Reinforcement-learning attitude repair for UAV autopilot controllers. A DDPG agent learns to upload corrected parameters mid-flight to bring a destabilized drone back onto the desired trajectory. Supports ArduPilot and PX4 firmware.
ICSearcher ── params.csv ──> nyctea ── repaired configs + deviations
5-stage pipeline (collect → train → repair → validate → analyze), YAML config, multi-process SITL orchestration (no Ray).
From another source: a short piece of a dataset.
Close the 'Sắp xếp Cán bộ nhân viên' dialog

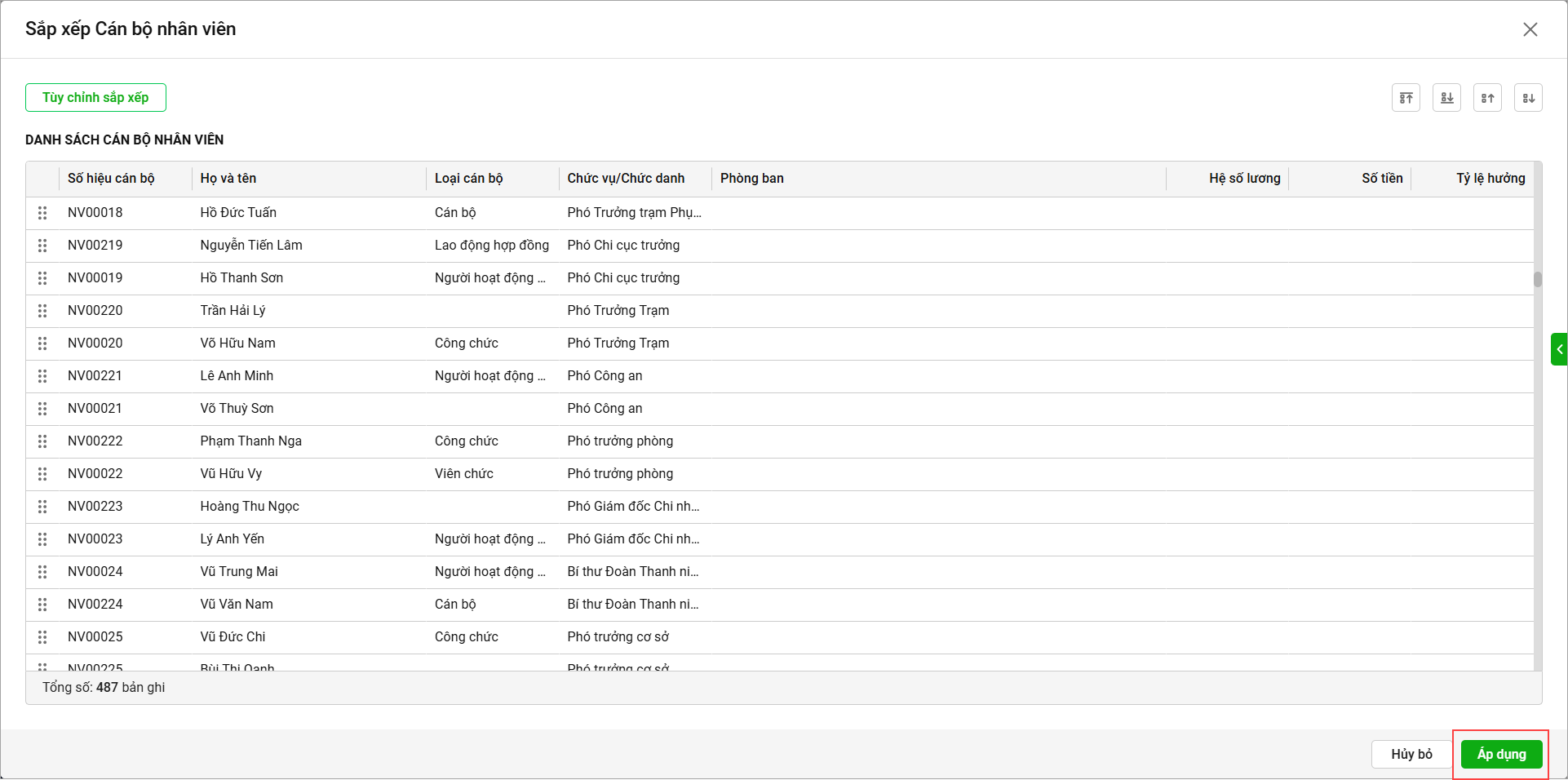point(1530,29)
Each stage is a console command in pipelines/; firmware (ArduPilot / PX4) is selected once in data/config.yaml.
| Stage | Task |
|---|---|
| collect | Fly destabilizing configs, gather DDPG transitions |
| train | Train the actor/critic on the replay buffer |
| repair | Repair-test bad configs with the trained agent |
| validate | Re-fly repaired configs to confirm stability |
| analyze | Loss / detection / deviation analysis |
- OS: Ubuntu 20.04+
- Python: 3.9 – 3.11
- Simulators: ArduPilot SITL and/or PX4 SITL
# System deps
sudo apt-get install -y git python3 python3-venv build-essential ccache wget curl
# Python env
curl -LsSf https://astral.sh/uv/install.sh | sh
uv sync
uv sync --group ardupilot # ArduPilot onlyBuild simulators (self-contained under ./sims, removed by rm -rf sims):
chmod +x scripts/setup_sims.sh
./scripts/setup_sims.sh
./scripts/setup_sims.sh --ardupilot # or just one firmwareOverride locations: SIM_ROOT=/opt/sims DATA_DIR=/var/lib/nyctea
data/config.yaml — set mode: Ardupilot or mode: PX4. Override per-run with NYCTEA_MODE=PX4.
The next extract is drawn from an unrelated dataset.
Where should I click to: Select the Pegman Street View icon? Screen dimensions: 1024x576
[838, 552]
Point paths.icsearcher_result at ICSearcher's result/ dir (or use NYCTEA_ICSEARCHER_RESULT).
| Field | Description |
|---|---|
mode |
Ardupilot / PX4 (overridable via NYCTEA_MODE) |
simulation.speed |
SITL simulation speed factor |
simulation.home |
ArduPilot --location / PX4 home region |
simulation.debug |
Verbose logging (NYCTEA_DEBUG) |
simulation.wind_range |
Wind speed range |
paths.ardupilot_log |
ArduPilot log dir |
paths.sitl |
Path to sim_vehicle.py |
paths.px4_run |
PX4 source root |
paths.jmavsim |
Path to jmavsim_run.sh |
paths.icsearcher_result |
ICSearcher result dir |
paths.model_dir |
Checkpoint dir (default model/) |
paths.buffer_dir |
Replay-buffer shard dir (default model/buffer/) |
model.{hidden,capacity,batch_size} |
DDPG network width and buffer size |
parallel.instances |
Concurrent SITL instances (default 1) |
uv run nyctea-collect
uv run nyctea-collect --instances 4
uv run nyctea-train
uv run nyctea-repair --disturbance wind
uv run nyctea-validate
uv run nyctea-analyze
# module dispatcher:
# uv run python -m pipelines <stage> [args...]Outputs (git-ignored): model/{MODE}/ (checkpoints), model/buffer/{MODE}/ (replay shards), validation/{MODE}/ (CSVs + npz).
uv run pytestCovers config loader, LockedCsv concurrency, reward/action functions, AnomalyDetector, npz buffer. Heavy backends (torch, pymavlink) are exercised against SITL.